DATA FOR REVIEW:
◇ ◇ ◇ ◇ ◇
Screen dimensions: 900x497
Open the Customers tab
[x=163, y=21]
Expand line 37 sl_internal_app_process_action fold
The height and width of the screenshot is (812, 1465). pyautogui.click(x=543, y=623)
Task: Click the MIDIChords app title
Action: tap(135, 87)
◇ ◇ ◇ ◇ ◇
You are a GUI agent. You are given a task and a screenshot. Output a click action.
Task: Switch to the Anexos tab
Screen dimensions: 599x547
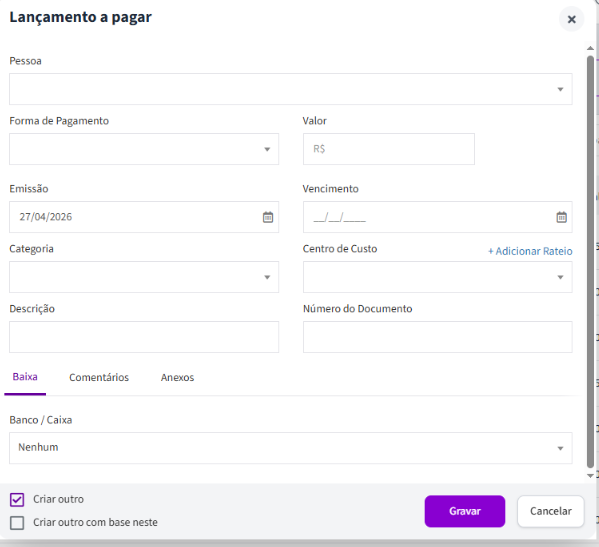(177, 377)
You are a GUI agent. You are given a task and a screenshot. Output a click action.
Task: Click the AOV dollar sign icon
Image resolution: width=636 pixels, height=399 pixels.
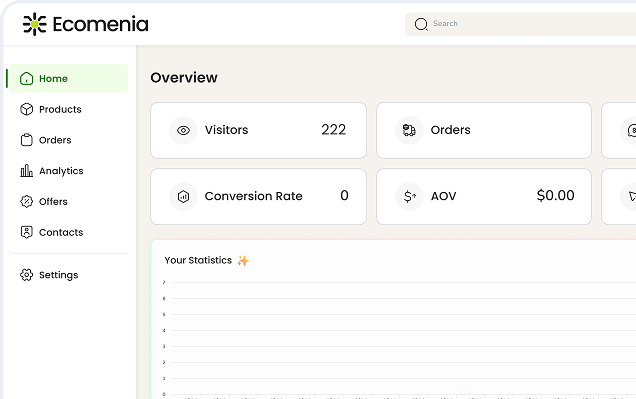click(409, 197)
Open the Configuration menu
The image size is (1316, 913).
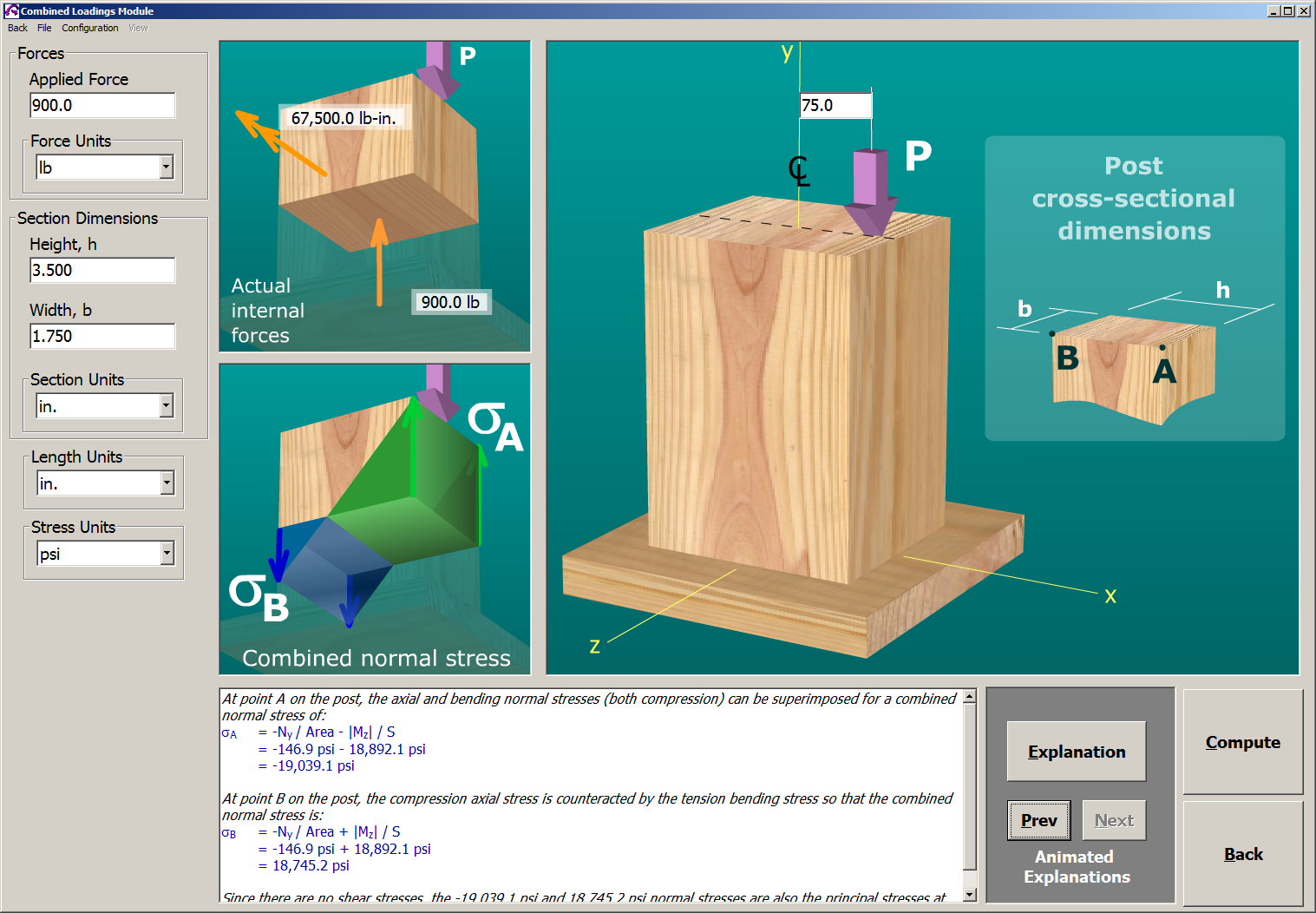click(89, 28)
◇ ◇ ◇ ◇ ◇
PROBLEM STATEMENT:
Leave the pictures out. Output, exactly, the lines of the material above starting at the line containing "Screen dimensions: 599x547" and ending at the line containing "Open the Configuration menu".

TASK ANSWER:
Screen dimensions: 599x547
(177, 377)
You are a GUI agent. You are given a task and a screenshot. Output a click action.
Task: Click the AOV dollar sign icon
Image resolution: width=636 pixels, height=399 pixels.
click(409, 197)
Open the Configuration menu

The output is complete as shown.